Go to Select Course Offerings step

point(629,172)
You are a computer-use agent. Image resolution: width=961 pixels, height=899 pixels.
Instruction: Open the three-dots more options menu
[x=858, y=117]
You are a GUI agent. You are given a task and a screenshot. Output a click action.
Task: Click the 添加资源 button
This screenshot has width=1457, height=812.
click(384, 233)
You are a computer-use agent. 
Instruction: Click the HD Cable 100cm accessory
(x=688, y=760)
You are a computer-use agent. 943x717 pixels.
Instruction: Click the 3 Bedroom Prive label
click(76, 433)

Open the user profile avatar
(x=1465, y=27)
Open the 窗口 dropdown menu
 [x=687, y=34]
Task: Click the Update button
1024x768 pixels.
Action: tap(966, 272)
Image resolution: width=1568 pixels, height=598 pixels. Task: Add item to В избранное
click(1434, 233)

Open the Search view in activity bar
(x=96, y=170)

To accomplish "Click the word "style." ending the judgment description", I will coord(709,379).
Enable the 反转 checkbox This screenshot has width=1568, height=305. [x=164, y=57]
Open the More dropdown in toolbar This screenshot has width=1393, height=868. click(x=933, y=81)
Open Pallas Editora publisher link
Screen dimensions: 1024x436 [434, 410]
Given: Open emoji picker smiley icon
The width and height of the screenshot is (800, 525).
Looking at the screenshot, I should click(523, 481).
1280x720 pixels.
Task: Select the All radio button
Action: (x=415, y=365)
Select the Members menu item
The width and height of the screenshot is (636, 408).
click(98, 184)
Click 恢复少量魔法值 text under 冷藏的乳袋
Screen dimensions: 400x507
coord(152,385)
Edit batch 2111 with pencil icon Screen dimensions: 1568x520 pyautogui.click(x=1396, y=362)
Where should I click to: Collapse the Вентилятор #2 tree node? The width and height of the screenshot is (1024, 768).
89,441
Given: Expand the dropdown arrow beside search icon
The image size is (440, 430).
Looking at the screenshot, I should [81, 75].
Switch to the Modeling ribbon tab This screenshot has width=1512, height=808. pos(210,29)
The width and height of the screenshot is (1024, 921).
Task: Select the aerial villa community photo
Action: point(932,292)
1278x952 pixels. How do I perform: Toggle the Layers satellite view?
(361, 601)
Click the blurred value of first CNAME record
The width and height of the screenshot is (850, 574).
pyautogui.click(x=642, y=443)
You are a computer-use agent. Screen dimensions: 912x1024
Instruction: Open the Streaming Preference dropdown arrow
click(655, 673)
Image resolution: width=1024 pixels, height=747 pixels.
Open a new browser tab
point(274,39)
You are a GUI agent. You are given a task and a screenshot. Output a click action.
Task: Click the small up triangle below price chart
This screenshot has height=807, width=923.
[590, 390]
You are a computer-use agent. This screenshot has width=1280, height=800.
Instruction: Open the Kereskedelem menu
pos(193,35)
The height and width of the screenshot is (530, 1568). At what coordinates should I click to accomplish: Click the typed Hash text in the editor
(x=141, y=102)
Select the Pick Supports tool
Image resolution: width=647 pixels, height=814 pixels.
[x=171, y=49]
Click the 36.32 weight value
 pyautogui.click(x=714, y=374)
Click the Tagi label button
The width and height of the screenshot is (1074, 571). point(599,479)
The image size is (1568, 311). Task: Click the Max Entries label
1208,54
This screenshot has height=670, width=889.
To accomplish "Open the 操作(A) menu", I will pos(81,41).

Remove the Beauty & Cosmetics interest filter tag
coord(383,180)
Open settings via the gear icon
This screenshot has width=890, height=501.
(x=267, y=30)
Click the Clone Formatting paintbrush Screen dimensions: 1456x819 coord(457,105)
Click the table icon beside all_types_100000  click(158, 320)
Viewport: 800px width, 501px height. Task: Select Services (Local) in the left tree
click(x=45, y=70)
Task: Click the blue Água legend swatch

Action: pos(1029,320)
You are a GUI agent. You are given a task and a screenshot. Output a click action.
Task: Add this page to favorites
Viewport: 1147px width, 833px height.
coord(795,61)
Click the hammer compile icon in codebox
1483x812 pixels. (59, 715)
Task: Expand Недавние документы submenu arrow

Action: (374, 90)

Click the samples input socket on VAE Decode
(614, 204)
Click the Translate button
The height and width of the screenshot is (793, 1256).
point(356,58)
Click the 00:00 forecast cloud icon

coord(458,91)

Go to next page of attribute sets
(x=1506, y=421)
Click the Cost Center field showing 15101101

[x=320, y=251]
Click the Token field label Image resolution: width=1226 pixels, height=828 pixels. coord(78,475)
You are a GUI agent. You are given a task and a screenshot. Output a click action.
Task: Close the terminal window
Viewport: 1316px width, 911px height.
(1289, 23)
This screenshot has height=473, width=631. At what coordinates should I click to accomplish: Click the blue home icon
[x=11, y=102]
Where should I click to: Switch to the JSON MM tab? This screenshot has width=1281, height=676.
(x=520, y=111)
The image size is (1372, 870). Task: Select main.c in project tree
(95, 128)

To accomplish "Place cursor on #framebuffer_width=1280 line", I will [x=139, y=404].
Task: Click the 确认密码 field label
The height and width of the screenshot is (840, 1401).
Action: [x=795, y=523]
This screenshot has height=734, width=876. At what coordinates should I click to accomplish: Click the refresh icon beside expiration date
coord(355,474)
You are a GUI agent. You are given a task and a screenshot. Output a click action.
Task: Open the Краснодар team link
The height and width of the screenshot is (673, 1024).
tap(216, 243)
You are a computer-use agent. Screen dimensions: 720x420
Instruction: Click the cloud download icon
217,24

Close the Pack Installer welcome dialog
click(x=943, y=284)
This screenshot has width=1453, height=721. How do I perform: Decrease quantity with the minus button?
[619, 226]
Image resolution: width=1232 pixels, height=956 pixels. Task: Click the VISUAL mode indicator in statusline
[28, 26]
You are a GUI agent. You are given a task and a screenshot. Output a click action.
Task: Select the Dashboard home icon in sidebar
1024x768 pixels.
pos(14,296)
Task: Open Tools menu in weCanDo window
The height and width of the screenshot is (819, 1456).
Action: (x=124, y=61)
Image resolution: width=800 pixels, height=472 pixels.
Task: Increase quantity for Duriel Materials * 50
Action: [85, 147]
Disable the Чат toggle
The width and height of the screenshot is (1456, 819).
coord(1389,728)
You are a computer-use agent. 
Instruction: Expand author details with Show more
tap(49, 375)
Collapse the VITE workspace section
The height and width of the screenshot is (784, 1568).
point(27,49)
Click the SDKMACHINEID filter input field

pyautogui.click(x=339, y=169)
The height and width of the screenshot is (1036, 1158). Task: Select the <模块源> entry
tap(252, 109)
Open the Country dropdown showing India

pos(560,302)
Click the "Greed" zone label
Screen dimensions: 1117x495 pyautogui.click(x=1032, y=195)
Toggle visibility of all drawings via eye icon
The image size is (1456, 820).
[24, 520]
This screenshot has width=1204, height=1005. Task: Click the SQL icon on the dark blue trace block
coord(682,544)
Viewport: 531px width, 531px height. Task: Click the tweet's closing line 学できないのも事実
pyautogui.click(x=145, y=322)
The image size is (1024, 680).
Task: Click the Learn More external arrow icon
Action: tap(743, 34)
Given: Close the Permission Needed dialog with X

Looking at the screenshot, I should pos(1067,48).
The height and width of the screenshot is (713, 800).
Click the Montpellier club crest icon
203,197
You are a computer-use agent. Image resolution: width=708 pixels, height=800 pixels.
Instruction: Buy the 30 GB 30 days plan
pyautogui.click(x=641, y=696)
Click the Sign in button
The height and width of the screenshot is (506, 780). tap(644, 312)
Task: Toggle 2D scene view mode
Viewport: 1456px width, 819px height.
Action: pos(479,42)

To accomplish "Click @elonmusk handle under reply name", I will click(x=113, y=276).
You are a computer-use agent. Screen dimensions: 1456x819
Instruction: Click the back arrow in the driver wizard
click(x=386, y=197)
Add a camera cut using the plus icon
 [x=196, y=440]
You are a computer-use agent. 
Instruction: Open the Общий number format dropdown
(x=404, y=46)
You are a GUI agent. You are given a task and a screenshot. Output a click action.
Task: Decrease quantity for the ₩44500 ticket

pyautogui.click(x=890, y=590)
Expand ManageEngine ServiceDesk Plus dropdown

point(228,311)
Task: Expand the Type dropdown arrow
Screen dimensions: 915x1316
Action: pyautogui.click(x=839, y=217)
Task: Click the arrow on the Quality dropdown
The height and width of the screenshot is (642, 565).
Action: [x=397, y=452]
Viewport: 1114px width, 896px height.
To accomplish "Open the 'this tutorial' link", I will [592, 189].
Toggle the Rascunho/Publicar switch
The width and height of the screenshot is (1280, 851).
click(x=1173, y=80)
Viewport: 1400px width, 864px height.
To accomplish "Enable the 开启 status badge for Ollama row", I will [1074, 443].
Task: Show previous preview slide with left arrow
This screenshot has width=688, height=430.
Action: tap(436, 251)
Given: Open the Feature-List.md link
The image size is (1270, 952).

· · · ·

Copy out the part that starts with the line containing "The height and width of the screenshot is (713, 800)." and ends with the line containing "The height and width of the screenshot is (506, 780).", putting "badge" in place of "crest" and keeping everything else unchanged.

The height and width of the screenshot is (713, 800).
Click the Montpellier club badge icon
203,197
You are a computer-use agent. Image resolution: width=708 pixels, height=800 pixels.
Instruction: Buy the 30 GB 30 days plan
pyautogui.click(x=641, y=696)
Click the Sign in button
The height and width of the screenshot is (506, 780). tap(644, 312)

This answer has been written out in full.